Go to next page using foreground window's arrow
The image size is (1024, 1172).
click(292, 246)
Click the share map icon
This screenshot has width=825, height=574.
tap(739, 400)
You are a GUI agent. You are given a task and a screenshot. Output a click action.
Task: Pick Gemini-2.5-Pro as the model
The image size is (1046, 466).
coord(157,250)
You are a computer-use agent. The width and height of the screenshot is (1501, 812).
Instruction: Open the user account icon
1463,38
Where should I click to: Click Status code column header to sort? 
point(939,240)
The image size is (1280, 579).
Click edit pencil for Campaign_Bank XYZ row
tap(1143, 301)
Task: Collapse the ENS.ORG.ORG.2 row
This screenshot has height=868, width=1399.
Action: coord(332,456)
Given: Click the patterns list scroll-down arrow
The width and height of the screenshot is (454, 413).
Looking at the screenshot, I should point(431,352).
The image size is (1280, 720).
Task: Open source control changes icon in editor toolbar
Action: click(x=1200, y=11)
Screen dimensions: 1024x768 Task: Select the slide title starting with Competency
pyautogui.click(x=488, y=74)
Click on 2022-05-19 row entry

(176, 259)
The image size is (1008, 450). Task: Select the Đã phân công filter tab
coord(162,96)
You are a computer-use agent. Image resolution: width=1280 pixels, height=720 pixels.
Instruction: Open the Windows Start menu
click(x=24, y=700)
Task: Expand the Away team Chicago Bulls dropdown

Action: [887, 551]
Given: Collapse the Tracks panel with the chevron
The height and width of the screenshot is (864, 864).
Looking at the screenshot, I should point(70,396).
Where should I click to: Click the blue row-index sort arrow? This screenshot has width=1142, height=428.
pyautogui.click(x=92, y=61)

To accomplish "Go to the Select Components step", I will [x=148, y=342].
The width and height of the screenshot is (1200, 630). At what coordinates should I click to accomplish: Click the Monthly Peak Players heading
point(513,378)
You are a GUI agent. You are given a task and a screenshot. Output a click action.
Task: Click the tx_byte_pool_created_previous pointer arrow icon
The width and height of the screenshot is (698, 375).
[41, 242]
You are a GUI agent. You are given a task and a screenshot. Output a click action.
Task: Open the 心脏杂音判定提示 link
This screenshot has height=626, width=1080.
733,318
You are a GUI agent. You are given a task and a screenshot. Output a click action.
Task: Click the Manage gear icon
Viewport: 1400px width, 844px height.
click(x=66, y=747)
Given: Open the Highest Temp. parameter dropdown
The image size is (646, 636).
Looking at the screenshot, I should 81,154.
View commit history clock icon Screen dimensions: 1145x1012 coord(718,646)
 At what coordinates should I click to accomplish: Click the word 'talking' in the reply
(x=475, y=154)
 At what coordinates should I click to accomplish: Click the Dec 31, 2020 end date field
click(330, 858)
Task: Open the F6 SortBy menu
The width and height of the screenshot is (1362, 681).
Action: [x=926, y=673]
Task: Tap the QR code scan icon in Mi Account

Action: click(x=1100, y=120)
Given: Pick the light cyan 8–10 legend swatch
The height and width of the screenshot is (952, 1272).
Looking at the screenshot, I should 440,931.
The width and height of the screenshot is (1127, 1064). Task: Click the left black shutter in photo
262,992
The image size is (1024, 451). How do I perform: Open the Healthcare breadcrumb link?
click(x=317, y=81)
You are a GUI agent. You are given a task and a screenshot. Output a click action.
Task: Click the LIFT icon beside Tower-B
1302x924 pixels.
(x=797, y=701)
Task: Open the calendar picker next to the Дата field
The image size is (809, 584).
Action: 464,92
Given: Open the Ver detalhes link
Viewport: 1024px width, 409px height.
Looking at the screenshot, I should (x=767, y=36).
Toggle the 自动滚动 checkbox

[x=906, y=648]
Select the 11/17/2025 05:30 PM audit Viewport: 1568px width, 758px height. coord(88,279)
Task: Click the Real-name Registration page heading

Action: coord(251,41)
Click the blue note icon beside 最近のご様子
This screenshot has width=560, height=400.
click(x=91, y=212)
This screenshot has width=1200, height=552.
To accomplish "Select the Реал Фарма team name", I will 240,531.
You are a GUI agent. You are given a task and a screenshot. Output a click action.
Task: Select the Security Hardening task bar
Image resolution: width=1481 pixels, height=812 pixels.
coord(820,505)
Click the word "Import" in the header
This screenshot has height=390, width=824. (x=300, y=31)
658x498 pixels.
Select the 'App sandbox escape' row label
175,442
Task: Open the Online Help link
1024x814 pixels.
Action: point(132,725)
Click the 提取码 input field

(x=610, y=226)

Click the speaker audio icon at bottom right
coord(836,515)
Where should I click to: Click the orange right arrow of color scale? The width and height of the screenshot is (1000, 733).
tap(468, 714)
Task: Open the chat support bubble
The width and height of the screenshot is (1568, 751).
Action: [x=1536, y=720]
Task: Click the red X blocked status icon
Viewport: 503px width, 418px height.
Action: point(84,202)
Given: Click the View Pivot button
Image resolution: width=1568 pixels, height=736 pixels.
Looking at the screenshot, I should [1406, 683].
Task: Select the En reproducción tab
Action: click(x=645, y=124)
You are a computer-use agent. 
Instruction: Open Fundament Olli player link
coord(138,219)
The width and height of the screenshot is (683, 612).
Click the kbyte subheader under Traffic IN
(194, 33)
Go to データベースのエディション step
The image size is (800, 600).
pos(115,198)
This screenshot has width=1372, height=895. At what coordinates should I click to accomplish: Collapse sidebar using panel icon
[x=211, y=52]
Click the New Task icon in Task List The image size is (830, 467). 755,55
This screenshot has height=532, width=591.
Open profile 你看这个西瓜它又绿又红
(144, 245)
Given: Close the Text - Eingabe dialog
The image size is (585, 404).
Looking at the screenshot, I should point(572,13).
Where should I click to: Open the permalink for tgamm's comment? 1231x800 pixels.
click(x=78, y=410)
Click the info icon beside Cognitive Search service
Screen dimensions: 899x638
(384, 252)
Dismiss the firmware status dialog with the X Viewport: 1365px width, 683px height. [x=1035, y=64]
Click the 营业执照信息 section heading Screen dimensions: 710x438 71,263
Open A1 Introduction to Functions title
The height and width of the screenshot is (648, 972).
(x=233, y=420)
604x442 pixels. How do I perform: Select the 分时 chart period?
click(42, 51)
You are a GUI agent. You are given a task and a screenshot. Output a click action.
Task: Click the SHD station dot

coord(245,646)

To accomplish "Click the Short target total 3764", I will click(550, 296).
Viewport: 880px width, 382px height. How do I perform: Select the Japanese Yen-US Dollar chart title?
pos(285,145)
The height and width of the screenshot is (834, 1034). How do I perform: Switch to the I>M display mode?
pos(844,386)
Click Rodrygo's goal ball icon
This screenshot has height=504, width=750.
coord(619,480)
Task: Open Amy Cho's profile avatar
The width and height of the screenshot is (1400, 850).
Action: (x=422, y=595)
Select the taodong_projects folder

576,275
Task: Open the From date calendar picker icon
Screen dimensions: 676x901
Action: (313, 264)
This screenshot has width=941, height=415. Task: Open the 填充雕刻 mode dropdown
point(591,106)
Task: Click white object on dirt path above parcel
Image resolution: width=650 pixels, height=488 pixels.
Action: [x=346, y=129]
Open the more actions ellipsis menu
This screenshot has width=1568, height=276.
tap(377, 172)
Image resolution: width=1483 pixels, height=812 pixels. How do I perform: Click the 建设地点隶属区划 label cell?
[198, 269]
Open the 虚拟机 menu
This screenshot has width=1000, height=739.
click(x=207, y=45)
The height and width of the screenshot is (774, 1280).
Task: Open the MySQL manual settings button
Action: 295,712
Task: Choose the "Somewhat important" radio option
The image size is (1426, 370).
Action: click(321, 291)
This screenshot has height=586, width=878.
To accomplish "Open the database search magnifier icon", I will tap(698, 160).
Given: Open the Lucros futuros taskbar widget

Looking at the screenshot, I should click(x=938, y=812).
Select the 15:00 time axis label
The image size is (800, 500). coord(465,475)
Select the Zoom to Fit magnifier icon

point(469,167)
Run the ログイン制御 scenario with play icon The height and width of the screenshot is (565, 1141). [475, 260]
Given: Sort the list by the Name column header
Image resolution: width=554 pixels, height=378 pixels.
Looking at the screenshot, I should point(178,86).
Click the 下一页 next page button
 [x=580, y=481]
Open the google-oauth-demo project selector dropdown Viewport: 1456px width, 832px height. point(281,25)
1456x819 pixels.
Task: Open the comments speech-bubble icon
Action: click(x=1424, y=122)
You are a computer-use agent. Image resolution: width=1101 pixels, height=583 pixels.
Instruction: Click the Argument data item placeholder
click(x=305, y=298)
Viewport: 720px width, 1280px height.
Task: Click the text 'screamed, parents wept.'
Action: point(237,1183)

——————

Aim:
Rewrite the part of the records above that opens with the line containing "Toggle the 自动滚动 checkbox" and closes with the line containing "coord(836,515)" as a numbered list, leaving out blank lines.

Answer to this problem:
1. Toggle the 自动滚动 checkbox
2. [x=906, y=648]
3. Select the 11/17/2025 05:30 PM audit Viewport: 1568px width, 758px height. coord(88,279)
4. Task: Click the Real-name Registration page heading
5. Action: coord(251,41)
6. Click the blue note icon beside 最近のご様子
7. This screenshot has width=560, height=400.
8. click(x=91, y=212)
9. This screenshot has width=1200, height=552.
10. To accomplish "Select the Реал Фарма team name", I will 240,531.
11. You are a GUI agent. You are given a task and a screenshot. Output a click action.
12. Task: Select the Security Hardening task bar
13. Image resolution: width=1481 pixels, height=812 pixels.
14. coord(820,505)
15. Click the word "Import" in the header
16. This screenshot has height=390, width=824. (x=300, y=31)
17. 658x498 pixels.
18. Select the 'App sandbox escape' row label
19. 175,442
20. Task: Open the Online Help link
21. 1024x814 pixels.
22. Action: point(132,725)
23. Click the 提取码 input field
24. (x=610, y=226)
25. Click the speaker audio icon at bottom right
26. coord(836,515)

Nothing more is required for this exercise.